§ **Instructions to follow**
Could you recast the lines between the one holding "The image size" and the one holding "(x=89, y=542)", inclusive, as a Markdown table with the columns Row and Content, skipping blank lines? Leave the pictures out of the table.

§ **Supplied material**
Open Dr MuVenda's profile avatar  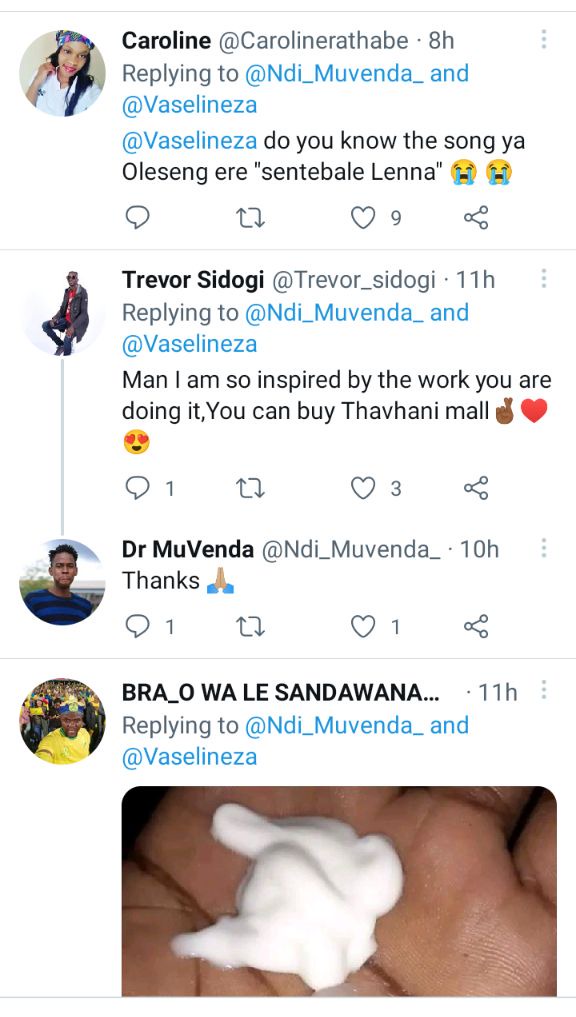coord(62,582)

--

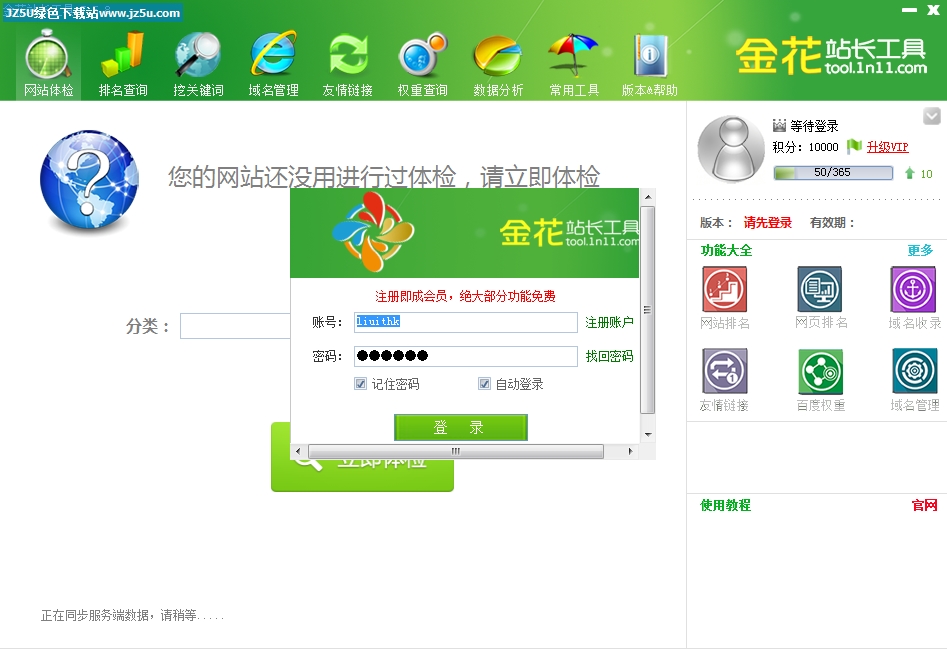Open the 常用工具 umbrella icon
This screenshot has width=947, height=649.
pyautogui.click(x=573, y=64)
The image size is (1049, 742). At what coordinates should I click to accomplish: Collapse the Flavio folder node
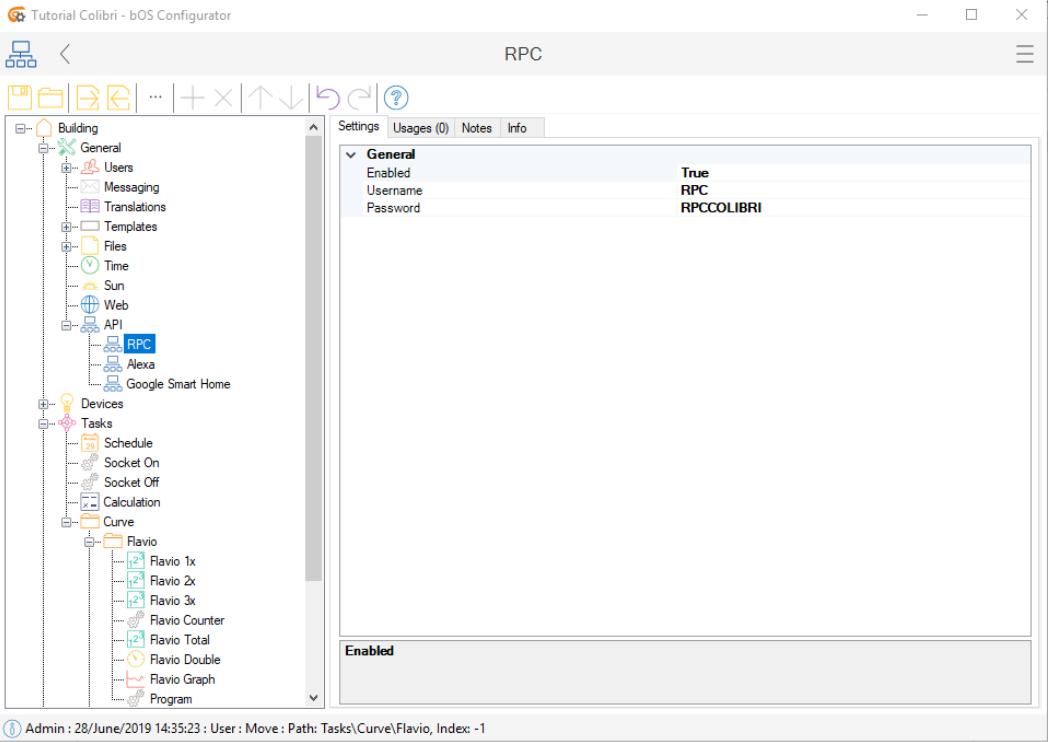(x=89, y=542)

* * *

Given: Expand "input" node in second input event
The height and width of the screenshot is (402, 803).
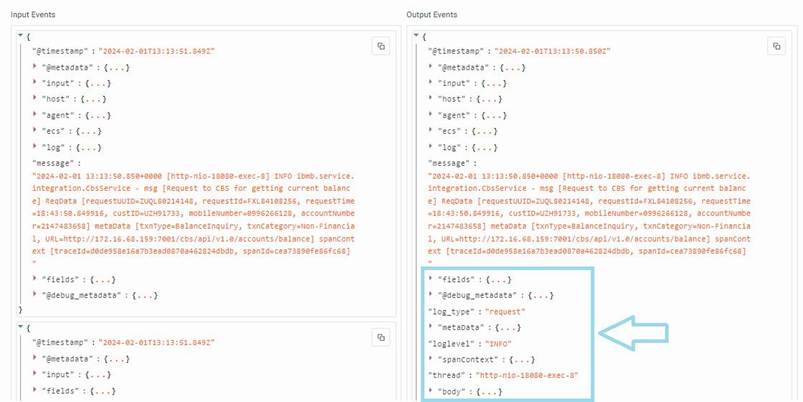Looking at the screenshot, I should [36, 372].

§ **Answer below**
| Row | Content |
|---|---|
| 1 | The image size is (1049, 742). At what coordinates should I click to accomplish: Collapse the Flavio folder node |
| 2 | (x=89, y=542) |